Stored data:
*-*-*

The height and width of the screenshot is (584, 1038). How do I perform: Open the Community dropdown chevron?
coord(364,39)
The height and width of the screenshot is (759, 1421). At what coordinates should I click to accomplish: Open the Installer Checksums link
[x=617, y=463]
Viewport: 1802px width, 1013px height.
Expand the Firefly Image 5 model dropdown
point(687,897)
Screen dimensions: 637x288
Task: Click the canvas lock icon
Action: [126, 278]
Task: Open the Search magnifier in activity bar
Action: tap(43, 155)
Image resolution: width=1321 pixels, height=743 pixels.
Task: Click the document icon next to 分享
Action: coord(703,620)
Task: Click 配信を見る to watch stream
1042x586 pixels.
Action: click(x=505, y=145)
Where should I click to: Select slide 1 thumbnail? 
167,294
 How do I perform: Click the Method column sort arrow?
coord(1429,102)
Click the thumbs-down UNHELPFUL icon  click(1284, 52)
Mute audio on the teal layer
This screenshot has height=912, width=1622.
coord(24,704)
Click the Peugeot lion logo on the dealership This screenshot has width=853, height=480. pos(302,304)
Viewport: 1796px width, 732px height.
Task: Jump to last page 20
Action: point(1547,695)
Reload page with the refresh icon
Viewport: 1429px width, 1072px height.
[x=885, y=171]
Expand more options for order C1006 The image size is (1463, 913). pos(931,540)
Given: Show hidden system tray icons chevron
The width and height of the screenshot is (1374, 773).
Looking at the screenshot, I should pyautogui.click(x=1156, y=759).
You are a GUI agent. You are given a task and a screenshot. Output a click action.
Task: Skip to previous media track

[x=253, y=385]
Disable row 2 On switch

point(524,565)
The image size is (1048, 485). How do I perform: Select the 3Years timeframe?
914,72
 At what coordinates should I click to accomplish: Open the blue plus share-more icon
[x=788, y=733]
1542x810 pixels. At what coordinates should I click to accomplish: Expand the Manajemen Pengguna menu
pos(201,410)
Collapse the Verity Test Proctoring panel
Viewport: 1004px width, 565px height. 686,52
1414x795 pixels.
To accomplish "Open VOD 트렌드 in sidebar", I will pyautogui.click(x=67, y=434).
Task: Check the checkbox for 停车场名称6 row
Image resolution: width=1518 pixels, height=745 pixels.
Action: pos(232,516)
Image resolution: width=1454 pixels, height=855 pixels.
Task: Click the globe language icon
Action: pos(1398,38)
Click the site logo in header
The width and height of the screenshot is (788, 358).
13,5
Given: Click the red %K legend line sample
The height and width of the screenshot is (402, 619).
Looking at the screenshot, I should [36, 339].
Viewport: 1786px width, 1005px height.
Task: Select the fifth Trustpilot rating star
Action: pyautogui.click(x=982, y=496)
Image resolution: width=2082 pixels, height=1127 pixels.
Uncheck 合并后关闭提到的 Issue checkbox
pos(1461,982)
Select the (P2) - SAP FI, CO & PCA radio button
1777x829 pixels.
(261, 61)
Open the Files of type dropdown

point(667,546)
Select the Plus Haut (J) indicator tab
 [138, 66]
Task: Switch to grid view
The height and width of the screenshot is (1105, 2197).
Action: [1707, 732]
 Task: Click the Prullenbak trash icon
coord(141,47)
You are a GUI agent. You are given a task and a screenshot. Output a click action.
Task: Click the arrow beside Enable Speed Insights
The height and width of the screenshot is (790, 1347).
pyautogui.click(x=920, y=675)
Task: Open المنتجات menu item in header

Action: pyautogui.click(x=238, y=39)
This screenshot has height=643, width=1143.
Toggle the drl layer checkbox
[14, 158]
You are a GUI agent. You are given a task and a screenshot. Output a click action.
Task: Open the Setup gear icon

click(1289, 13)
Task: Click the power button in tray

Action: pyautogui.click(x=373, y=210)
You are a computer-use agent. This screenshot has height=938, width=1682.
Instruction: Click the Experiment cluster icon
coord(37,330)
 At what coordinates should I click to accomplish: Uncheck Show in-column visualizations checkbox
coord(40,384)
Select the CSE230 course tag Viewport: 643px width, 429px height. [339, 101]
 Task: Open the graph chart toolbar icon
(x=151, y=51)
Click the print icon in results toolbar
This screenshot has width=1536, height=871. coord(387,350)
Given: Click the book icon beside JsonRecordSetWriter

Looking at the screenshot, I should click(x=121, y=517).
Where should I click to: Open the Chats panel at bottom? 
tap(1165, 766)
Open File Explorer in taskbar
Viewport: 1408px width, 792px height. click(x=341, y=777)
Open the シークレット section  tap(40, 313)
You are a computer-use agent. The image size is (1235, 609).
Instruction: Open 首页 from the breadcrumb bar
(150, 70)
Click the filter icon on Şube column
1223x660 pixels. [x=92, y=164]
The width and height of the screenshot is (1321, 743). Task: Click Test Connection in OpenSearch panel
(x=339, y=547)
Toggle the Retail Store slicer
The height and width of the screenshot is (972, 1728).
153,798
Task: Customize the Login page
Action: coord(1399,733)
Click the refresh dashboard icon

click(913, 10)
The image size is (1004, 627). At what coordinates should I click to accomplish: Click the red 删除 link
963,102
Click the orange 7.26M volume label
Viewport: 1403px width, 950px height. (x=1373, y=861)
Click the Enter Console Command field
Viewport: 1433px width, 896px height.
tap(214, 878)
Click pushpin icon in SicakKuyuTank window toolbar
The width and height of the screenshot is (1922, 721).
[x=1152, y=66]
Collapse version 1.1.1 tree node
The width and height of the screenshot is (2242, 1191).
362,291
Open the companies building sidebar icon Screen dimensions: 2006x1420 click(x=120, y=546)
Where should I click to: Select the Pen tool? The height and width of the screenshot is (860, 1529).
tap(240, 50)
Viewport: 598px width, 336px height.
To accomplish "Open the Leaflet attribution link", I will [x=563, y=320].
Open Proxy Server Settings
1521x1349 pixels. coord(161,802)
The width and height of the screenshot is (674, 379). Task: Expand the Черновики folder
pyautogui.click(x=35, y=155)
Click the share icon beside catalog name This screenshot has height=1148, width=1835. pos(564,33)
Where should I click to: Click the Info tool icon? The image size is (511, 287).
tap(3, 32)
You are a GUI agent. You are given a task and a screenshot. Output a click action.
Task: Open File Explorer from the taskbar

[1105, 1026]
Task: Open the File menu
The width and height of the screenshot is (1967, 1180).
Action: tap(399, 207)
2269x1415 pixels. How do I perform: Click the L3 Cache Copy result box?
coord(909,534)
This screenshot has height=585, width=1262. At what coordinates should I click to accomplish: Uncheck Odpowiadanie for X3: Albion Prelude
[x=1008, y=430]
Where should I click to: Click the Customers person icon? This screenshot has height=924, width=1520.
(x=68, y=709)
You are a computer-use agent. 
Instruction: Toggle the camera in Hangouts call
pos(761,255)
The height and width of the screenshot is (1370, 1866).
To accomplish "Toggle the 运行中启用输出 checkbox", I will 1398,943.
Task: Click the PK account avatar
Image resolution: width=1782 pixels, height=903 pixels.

*-*-*

Pick out, from the lines above, every one that contains the string "computer".

You are a computer-use agent. This screenshot has height=938, width=1682.
You are a computer-use agent. The image size is (1235, 609).
You are a computer-use agent. 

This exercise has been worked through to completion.